Top of Supplied information
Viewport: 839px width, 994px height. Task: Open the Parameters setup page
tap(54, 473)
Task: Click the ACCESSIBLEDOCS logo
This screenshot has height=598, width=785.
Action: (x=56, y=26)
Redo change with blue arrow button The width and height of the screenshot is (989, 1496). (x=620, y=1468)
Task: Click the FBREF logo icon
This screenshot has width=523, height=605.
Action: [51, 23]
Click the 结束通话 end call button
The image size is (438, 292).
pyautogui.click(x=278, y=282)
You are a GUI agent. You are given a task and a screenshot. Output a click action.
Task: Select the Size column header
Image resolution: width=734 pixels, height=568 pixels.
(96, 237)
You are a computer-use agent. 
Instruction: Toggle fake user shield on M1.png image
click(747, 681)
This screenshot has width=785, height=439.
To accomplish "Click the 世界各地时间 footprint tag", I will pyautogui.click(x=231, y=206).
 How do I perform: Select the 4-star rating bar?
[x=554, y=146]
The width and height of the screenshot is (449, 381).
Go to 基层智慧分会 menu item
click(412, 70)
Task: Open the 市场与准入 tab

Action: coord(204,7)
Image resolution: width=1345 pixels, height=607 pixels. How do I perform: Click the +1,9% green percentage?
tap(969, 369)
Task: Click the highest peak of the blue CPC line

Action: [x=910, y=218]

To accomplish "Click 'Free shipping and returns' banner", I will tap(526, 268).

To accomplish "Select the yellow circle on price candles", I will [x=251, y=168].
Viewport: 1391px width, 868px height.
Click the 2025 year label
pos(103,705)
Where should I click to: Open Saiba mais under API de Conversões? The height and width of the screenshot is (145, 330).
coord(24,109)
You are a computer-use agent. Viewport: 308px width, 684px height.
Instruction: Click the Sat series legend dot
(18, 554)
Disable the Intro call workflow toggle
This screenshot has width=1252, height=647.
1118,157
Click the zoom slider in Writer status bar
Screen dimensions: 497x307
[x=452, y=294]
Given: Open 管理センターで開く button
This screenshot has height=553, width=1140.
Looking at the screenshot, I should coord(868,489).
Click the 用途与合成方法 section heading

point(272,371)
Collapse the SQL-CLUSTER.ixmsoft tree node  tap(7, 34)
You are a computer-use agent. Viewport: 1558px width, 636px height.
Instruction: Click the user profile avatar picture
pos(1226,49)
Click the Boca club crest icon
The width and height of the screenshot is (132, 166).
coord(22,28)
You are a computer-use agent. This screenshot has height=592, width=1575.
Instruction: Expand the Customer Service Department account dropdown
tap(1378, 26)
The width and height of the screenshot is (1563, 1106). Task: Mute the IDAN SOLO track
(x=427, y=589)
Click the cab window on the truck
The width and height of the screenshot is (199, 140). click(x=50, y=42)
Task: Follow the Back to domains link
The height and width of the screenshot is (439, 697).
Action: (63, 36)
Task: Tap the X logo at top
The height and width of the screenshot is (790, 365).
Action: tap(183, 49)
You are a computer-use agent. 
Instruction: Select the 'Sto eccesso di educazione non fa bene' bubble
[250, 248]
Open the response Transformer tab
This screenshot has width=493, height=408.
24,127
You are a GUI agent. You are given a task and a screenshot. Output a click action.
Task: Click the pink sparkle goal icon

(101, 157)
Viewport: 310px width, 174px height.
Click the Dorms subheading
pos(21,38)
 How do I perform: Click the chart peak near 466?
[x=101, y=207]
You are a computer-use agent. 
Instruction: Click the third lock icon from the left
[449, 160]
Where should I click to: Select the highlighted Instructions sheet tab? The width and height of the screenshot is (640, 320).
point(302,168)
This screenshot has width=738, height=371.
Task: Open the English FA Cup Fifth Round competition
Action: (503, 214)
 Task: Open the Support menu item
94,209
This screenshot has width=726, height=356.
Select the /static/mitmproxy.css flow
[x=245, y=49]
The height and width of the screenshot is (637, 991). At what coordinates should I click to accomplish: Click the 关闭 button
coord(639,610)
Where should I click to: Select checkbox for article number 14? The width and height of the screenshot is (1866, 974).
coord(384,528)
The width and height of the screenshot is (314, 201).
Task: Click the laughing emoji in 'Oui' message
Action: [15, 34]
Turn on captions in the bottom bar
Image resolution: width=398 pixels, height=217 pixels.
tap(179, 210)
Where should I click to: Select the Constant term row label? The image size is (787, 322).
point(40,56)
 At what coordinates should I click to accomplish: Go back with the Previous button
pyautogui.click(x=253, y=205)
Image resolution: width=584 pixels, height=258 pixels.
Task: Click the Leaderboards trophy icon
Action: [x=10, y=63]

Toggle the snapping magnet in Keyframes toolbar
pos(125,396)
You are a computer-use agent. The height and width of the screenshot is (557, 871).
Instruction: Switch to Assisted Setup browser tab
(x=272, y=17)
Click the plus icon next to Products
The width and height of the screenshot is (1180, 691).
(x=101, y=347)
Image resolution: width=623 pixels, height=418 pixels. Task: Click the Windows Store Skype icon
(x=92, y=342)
Bottom of Supplied information
__Your instructions__. The answer should hold the lines from the one containing "You are a computer-use agent. The" through the end of the entries above, set down exactly, with both ends included.

__Answer to this exercise__.
You are a computer-use agent. The height and width of the screenshot is (557, 871).
Instruction: Switch to Assisted Setup browser tab
(x=272, y=17)
Click the plus icon next to Products
The width and height of the screenshot is (1180, 691).
(x=101, y=347)
Image resolution: width=623 pixels, height=418 pixels. Task: Click the Windows Store Skype icon
(x=92, y=342)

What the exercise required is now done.